Workload cluster provisioning on vSphere remains stuck in "creating" state on Tanzu Mission Control.
search cancel

Workload cluster provisioning on vSphere remains stuck in "creating" state on Tanzu Mission Control.

book

Article ID: 326379

calendar_today

Updated On:

Products

VMware vSphere with Tanzu

Issue/Introduction

Symptoms:

While provisioning a new cluster on vSphere from the registered management cluster in TMC, the workload cluster remains stuck in the "creating" state indefinitely.
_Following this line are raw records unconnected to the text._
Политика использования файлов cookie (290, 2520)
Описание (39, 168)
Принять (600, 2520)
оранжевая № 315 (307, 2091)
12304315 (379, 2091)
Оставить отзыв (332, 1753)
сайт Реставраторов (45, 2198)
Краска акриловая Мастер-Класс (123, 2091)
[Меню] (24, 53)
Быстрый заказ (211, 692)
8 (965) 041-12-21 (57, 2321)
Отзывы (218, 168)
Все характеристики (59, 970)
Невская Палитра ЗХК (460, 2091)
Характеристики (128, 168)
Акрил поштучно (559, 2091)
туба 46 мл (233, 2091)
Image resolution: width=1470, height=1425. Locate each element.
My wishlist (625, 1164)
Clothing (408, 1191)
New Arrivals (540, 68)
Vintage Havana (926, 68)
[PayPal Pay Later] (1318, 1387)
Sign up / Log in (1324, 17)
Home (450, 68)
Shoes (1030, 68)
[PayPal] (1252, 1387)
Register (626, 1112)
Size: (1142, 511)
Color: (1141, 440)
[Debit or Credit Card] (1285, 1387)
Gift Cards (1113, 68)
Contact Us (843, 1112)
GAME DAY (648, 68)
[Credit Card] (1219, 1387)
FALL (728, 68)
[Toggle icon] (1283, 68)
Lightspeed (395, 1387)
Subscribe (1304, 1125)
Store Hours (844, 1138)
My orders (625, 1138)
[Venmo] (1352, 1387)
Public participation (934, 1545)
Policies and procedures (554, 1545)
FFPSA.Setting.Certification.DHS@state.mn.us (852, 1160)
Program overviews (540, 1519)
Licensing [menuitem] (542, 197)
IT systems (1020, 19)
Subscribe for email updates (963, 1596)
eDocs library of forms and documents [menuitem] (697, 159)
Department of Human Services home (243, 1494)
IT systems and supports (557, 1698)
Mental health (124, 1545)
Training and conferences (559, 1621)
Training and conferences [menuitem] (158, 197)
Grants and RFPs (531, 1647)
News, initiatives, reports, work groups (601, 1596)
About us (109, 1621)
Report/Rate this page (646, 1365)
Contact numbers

You will notice below error in lcm-tkg-extension-xxx pod under vmware-system-tmc namespace
2022-07-26T22:08:02.381Z ERROR controller-runtime.controller Reconciler error {"controller": "cluster", "name": "mgmt-05", "namespace": "shared-services", "error": "failed to validate if Pinniped installed on management cluster with error [unable to list clusters to find management cluster: context deadline exceeded]"}
Also below errors in sync-agent-xxx pod under vmware-system-tmc namespace
{"component":"sync-agent","error":"rpc error: code = Unavailable desc = keepalive ping failed to receive ACK within timeout","level":"error","msg":"error from response","sub-component":"event-stream","time":"2022-07-22T20:21:20Z"}
{"component":"sync-agent","error":"could not connect to TMC endpoint: context deadline 
NOTE:- Management cluster status remains "healthy" on TMC.

Cause

Above mentioned error implies that agents are unable to connect to management cluster. This issue may occur when you modify the LDAP endpoint of already registered TKG cluster on TMC and it results in pinniped validation failed. However, when you use "tanzu" command-line to check workload cluster status, it will show cluster as "running". 

Resolution

To fix the issue, restart sync-agent-xxx and  lcm-tkg-extension-xxx pods running under vmware-system-tmc namespace on management cluster.


Additional Information

Impact/Risks:

Workload cluster creation status remains in "creating" status on TMC.